LINGGA, KEPRI (CNK) – Dalam melancarkan ambisi penguasaan dan atau kepemilikan lahan di beberapa wilayah desa untuk memenuhi kebutuhan perluasan lahan perkebunan kelapa sawit. Pihak perusahaan perkebunan kelapa sawit Singkep Payung Perkasa (SPP) gunakan kekuasaan melalui perpanjangan tangan pihak aparatur penegak hukum dengan cara melakukan intimidasi.
Persoalan tersebut disampaikan ketua Dewan Pimpinan Daerah (DPD) Lembaga Swadaya Masyarakat (LSM) KPK-RI Provinsi Riau Encik Taupik kepada awak media saat dikonfirmasi terkait pemberitaan atas dugaan telah terjadi pelepasan lahan oleh desa marok tua kepada pihak perusahaan perkebunan kelapa sawit singkep payung perkasa seluas lebih kurang 500 hektare.
“Berdasarkan informasi yang disampaikan oleh warga desa marok tua kepada saya, bahwasanya baru-baru ini kades marok tua, kecamatan singkep barat melepaskan lahan kawasan hutan nya sebanyak lebih kurang 500 hektare. Atas lahan tersebut pihak desa, khususnya dalam hal ini adalah pak kades Nurdin yang bertindak langsung melakukan pelepasan lahan”, ujar Encik Taupik.

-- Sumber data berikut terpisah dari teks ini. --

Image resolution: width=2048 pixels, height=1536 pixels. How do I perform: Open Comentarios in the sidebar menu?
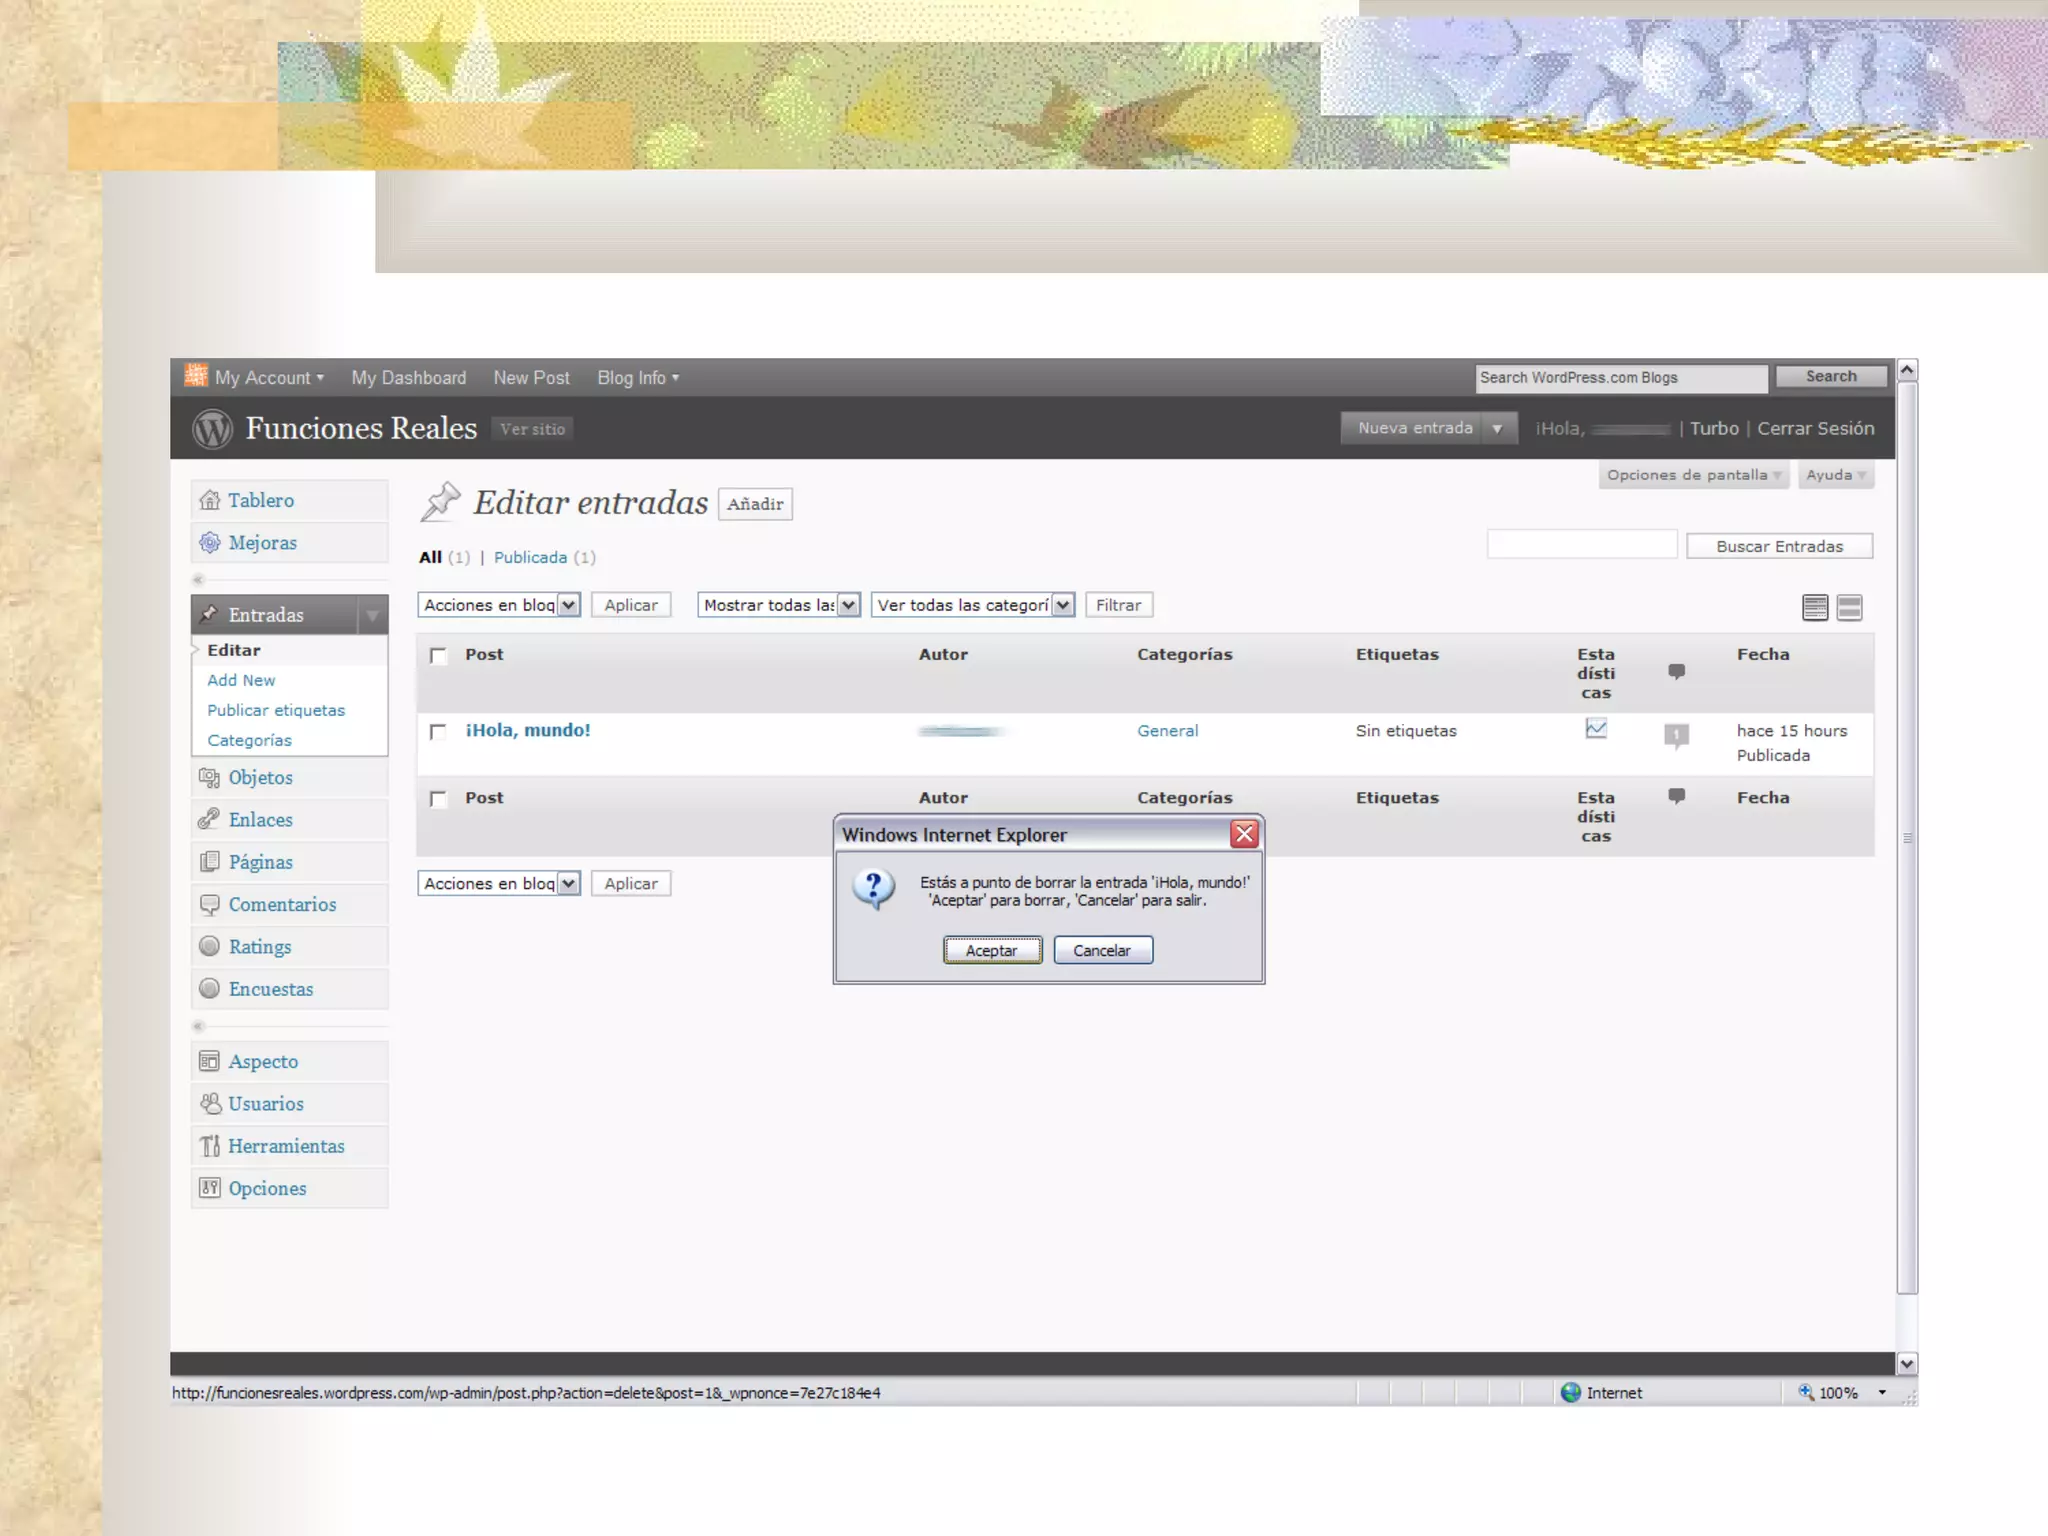[282, 904]
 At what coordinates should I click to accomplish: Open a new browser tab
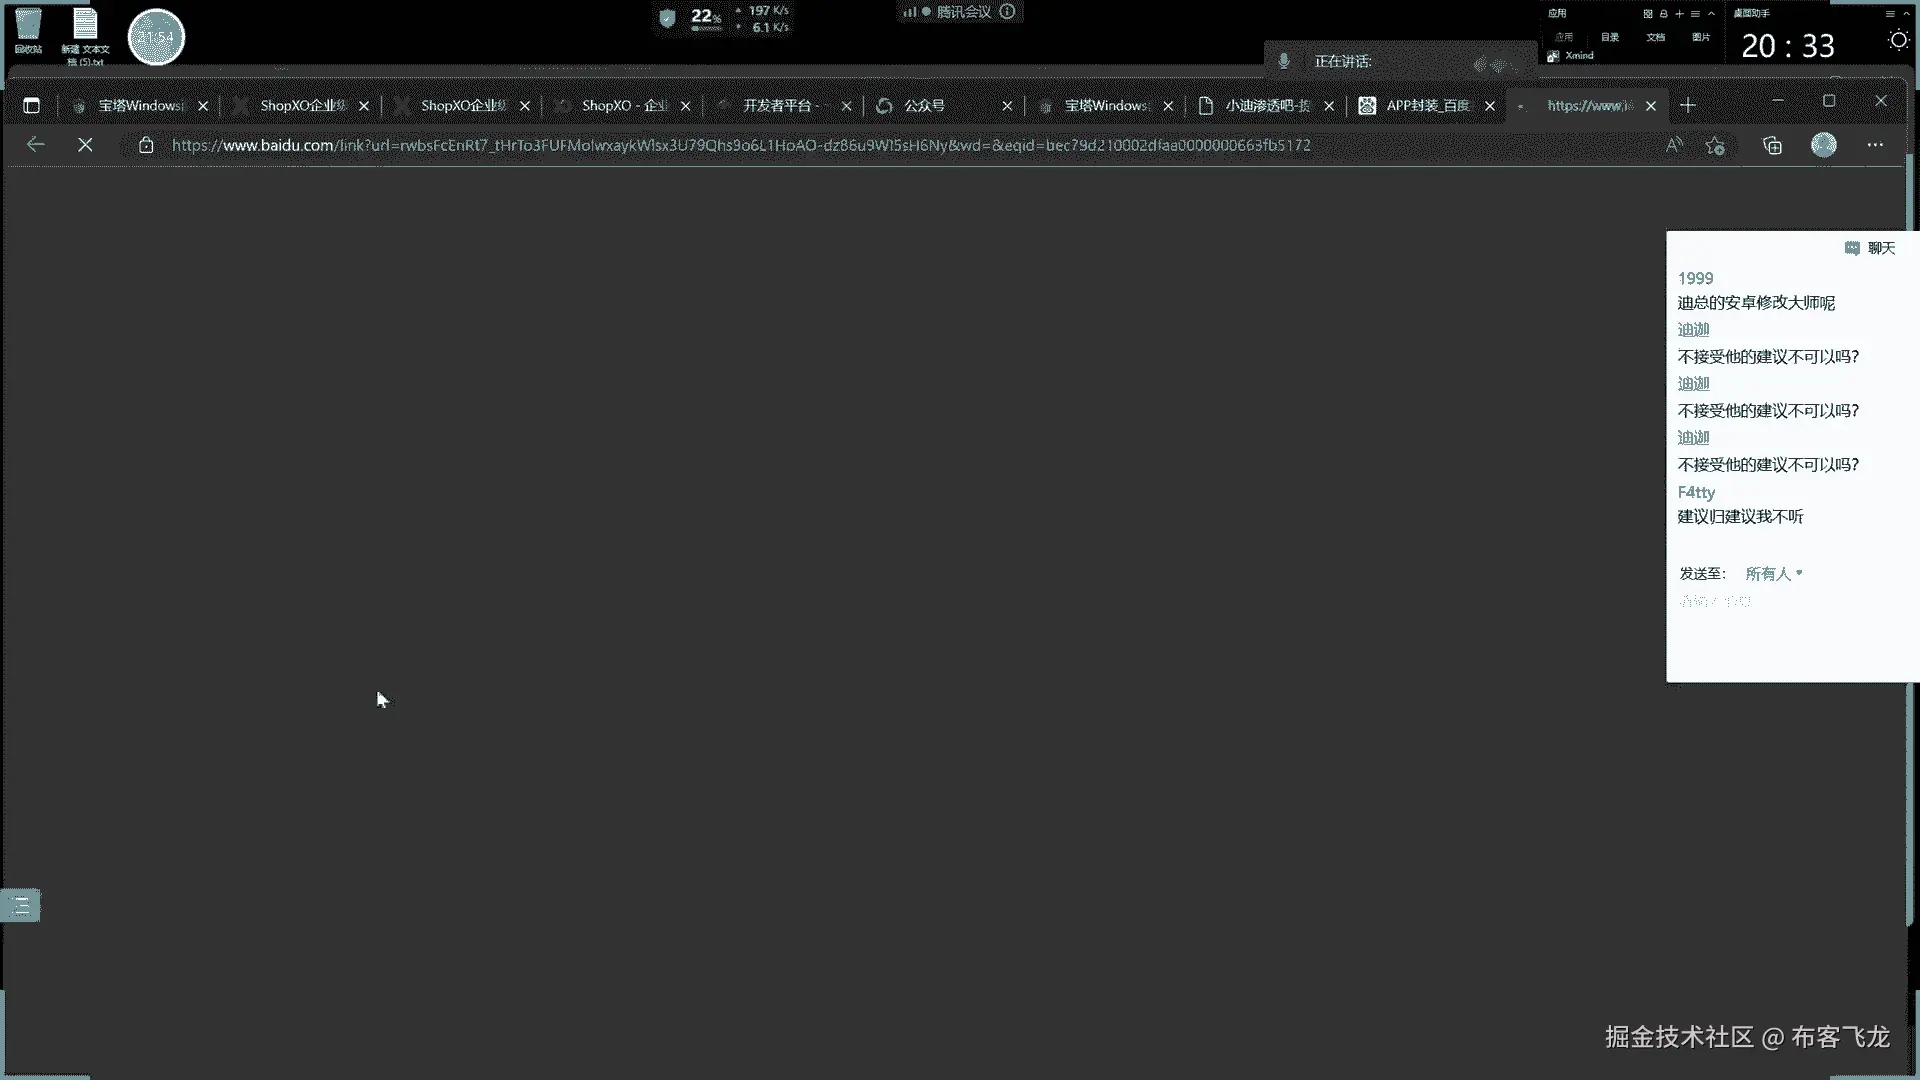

Tidak hanya itu Encik Taupik juga menjelaskan, untuk administrasi pembuatan surat atas lahan sejumlah lebih 500 hektare tersebut di kerjakan oleh eks sekdes marok tua (ad_red), bertempat di prima ine hotel, kecamatan singkep.
Mirisnya, (Encik Taupik_red) surat lahan yang dibuat tersebut tidak sepenuhnya atas nama seluruh warga masyarakat desa marok tua, namun berdasarkan informasi dari warga masyarakat desa marok tua juga bahwa surat lahan tersebut di atas namakan hanya sebagian warga masyarakat saja”, ungkapnya.
Encik Taupik menambahkan, tidak hanya lahan kawasan hutan desa marok tua saja, ada juga lahan hutan di kawasan desa marok kecil, kecamatan singkep selatan, dan kawasan hutan desa kuala raya, kecamatan singkep barat. Semua dilakukan dengan cara menggunakan perpanjangan tangan pihak aparatur penegak hukum.
“Sungguh luar biasa kuat nya aktor dibelakang mereka, sehingga perusahaan perkebunan sawit Singkep Payung Perkasa (SPP) ini, demi menguasai dan atau mendapatkan perluasan kepemilikan lahan perkebunan sawit mereka, sanggup melakukan segala cara sekalipun harus dengan menempatkan pihak aparatur penegak hukum sebagai sumber kekuatan mereka di bagian terdepan, dengan mengenyampingkan hak dan kebebasan warga masyarakat tempatan, untuk kepentingan perusahaan nya.
“Ini baru permulaan dalam penguasaan lahan, pihak perusahaan perkebunan kelapa sawit (SPP_red), sudah menunjukkan itikad mereka membatasi hak kebebasan warga masyarakat. Apalagi kedepannya nanti bagaimana perlakuan mereka, sekarang saja sudah tampak jelas mereka mengedepankan kepentingan dengan cara melakukan penindasan hak, menggunakan tangan besi”, ungkap Encek Taupik.
Hingga berita ini ditayangkan, redaksional cahayanewskepri.com belum bisa menghubungi baik pihak aparatur desa marok tua, pihak perusahaan singkep payung perkasa, maupun pihak aparatur penegak hukum yang disebut-sebut.
Kami pihak redaksional cahayanewskepri.com selalu membuka ruang hak jawab kepada pihak-pihak yang merasa dirugikan, guna menjaga perimbangan pemberitaan yang di publikasikan.